[Start of section]

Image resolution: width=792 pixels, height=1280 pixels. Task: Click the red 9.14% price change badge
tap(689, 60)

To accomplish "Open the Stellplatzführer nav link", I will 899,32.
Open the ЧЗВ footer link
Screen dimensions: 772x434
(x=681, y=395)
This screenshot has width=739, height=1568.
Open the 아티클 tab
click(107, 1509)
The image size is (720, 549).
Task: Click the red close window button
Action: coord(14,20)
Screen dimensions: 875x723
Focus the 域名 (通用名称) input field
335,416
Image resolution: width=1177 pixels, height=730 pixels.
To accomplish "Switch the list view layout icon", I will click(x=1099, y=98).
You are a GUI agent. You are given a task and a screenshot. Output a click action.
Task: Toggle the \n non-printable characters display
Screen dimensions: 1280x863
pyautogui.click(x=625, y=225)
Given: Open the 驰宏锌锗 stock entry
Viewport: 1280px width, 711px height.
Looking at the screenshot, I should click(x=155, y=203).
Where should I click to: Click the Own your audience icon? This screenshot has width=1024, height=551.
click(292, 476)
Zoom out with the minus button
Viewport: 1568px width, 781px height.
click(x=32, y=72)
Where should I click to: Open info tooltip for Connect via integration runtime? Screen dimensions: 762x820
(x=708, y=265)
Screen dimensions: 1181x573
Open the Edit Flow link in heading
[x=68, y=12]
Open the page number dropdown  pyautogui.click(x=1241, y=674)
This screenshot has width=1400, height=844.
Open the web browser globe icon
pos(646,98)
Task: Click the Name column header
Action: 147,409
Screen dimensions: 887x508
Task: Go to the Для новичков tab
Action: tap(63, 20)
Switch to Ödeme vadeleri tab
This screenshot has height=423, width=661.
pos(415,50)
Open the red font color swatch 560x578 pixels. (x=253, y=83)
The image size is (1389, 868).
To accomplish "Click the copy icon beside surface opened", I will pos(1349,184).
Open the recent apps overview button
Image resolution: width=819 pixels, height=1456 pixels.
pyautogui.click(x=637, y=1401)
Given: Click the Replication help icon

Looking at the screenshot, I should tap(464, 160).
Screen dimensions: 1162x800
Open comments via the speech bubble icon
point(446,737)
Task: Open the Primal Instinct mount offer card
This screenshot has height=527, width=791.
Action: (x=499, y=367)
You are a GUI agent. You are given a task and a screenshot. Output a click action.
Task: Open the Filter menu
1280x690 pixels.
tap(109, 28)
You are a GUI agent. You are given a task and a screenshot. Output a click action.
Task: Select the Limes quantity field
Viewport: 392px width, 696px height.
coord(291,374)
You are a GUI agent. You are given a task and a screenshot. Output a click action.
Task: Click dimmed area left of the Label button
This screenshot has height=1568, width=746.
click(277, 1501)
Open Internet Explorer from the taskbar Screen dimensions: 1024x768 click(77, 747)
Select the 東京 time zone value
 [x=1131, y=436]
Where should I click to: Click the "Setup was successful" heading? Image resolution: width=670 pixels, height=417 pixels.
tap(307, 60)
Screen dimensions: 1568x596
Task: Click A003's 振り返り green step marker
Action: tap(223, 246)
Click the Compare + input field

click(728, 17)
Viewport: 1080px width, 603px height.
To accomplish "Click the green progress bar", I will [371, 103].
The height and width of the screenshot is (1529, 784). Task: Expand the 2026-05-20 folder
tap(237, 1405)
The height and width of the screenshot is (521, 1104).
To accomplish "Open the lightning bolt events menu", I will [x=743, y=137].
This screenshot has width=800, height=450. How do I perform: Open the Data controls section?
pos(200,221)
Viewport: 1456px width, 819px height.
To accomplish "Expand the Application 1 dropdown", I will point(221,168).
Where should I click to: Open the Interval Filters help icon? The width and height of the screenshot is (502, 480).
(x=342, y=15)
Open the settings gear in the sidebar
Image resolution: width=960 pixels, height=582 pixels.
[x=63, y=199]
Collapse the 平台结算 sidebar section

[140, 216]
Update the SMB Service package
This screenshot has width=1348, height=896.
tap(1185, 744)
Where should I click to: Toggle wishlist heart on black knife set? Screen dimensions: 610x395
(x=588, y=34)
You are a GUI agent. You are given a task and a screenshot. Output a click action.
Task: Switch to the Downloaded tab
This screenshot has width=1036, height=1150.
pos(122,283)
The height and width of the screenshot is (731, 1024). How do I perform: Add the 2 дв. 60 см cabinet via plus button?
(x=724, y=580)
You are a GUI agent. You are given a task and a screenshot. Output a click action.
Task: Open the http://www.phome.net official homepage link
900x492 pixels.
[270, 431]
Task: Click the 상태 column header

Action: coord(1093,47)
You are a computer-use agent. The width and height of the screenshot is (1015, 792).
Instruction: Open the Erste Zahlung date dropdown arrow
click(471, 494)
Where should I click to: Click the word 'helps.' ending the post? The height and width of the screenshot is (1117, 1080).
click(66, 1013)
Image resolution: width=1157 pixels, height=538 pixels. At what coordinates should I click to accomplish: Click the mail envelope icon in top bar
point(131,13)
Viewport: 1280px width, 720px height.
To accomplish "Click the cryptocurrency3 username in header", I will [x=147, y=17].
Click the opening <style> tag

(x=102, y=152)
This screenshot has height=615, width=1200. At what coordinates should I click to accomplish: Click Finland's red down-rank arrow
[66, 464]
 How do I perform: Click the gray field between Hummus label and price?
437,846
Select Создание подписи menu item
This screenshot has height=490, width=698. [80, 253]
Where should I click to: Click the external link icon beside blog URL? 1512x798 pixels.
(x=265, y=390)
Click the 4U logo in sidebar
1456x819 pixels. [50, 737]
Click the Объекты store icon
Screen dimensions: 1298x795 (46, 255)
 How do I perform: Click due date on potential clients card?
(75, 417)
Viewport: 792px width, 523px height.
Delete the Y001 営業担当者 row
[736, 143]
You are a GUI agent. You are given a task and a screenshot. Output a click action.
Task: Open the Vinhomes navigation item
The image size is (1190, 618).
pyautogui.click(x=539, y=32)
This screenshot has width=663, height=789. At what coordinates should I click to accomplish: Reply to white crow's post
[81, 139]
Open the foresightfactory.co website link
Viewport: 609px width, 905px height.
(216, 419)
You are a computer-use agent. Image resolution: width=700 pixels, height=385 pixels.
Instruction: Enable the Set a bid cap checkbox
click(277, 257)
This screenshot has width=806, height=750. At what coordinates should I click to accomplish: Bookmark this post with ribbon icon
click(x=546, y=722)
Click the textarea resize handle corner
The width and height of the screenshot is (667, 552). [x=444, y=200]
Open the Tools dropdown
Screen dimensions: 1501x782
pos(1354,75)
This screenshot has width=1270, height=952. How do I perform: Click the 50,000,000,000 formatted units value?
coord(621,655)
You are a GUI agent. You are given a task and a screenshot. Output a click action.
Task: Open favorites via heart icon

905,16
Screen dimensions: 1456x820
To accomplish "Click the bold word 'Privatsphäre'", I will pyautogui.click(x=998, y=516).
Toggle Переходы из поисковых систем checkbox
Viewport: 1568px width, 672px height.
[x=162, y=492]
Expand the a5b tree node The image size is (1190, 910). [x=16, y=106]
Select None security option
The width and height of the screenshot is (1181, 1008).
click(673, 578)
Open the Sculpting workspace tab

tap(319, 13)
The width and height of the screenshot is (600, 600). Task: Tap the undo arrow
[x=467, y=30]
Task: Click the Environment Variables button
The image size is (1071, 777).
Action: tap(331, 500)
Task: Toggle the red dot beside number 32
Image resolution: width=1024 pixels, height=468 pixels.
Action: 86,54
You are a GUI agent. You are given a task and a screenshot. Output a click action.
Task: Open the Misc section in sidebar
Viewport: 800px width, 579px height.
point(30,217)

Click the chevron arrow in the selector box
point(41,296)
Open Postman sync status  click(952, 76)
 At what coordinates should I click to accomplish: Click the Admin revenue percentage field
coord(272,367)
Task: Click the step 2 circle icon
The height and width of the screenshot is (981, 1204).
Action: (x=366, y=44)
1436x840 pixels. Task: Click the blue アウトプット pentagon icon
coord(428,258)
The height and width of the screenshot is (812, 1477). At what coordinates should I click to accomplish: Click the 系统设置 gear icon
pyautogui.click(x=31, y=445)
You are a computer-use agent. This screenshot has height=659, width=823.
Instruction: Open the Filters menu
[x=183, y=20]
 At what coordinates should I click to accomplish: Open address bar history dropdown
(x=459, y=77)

[End of section]

• YOUR OBJECTIVE
For every line above that has "number" in it, copy the line.

• SOLUTION FOR THIS TASK
Open the page number dropdown  pyautogui.click(x=1241, y=674)
Task: Toggle the red dot beside number 32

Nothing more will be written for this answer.